Text shown: Begin

During their rather brief tenure, President Morsi – Mubarak’s successor – and the Muslim Brotherhood  ensured that the country would fall further into political chaos, economic hardship, and overall disarray. Though the army still backed the government at the time, larger areas in and outside of Cairo soon became unsafe for ordinary citizens to frequent. Salafist thugs were roaming the streets, threatening and carrying out violence at the slightest provocation.[6] Beyond the common occurrences of Salafist vigilantism, several reports claimed that the Morsi government was torturing Christians.[7] A final and extraordinarily heated controversy over the forceful passage and implementation of an openly Islamist constitution sealed the fate of the Morsi regime. It did not take long for the Egyptian people to again take to the streets, asking for the military to oust Morsi and commence a crackdown to purge the Muslim Brotherhood from its bases all over the country.[8] El-Sisi listened to the people of Egypt and obliged with what they wanted.

Text shown: End
Recorded information: Begin

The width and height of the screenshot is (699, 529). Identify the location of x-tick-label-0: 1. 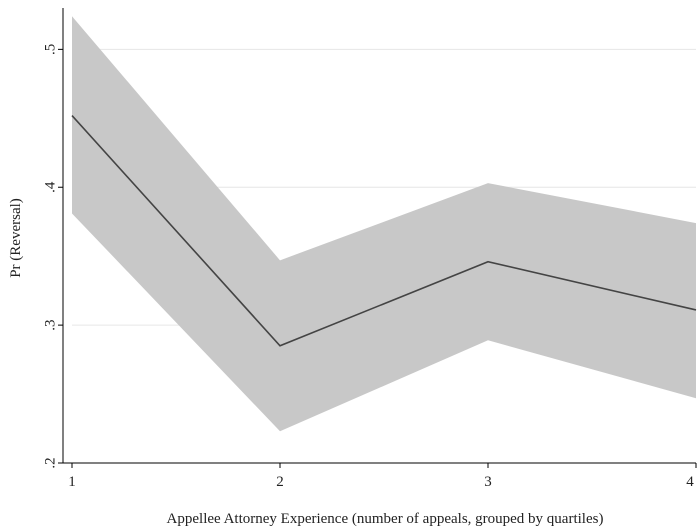
(72, 482).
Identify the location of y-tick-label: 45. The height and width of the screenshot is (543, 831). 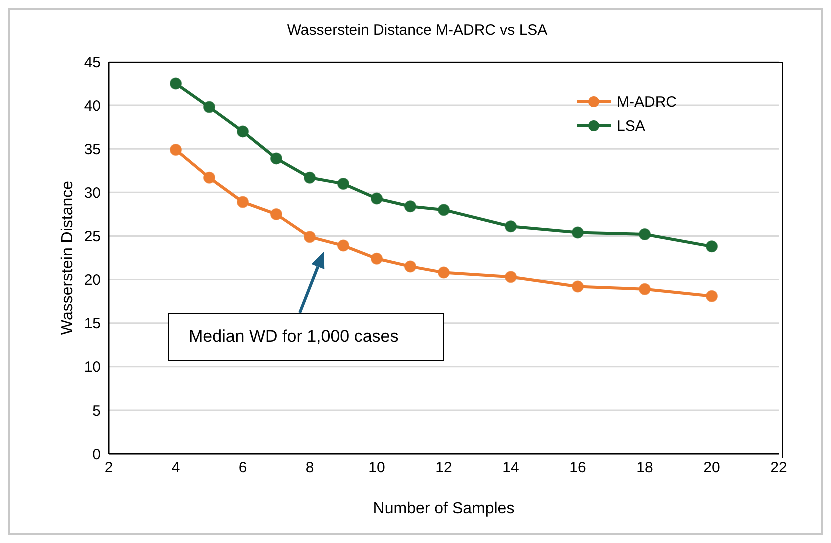
(92, 63).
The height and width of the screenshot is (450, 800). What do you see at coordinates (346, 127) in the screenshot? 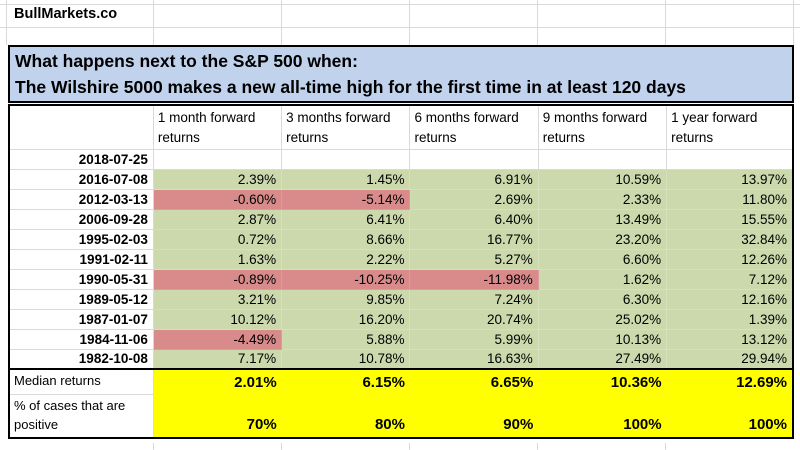
I see `column-header: 3 months forward returns` at bounding box center [346, 127].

Recorded information: End

Work instructions:
1. Translate this sentence from the passage on Egypt into Spanish: "El-Sisi listened to the people of Egypt and obliged with what they wanted."
2. Convert the rows from the line holding "The height and width of the screenshot is (450, 800)." through the end of the rows, inclusive, into a numbered list, skipping blank lines and leaving the pictures out.
These rows are unrelated to the text.

Solutions to the exercise:
1. El-Sisi escuchó al pueblo de Egipto y accedió a lo que quería.

2.
1. The height and width of the screenshot is (450, 800). What do you see at coordinates (346, 127) in the screenshot? 
2. I see `column-header: 3 months forward returns` at bounding box center [346, 127].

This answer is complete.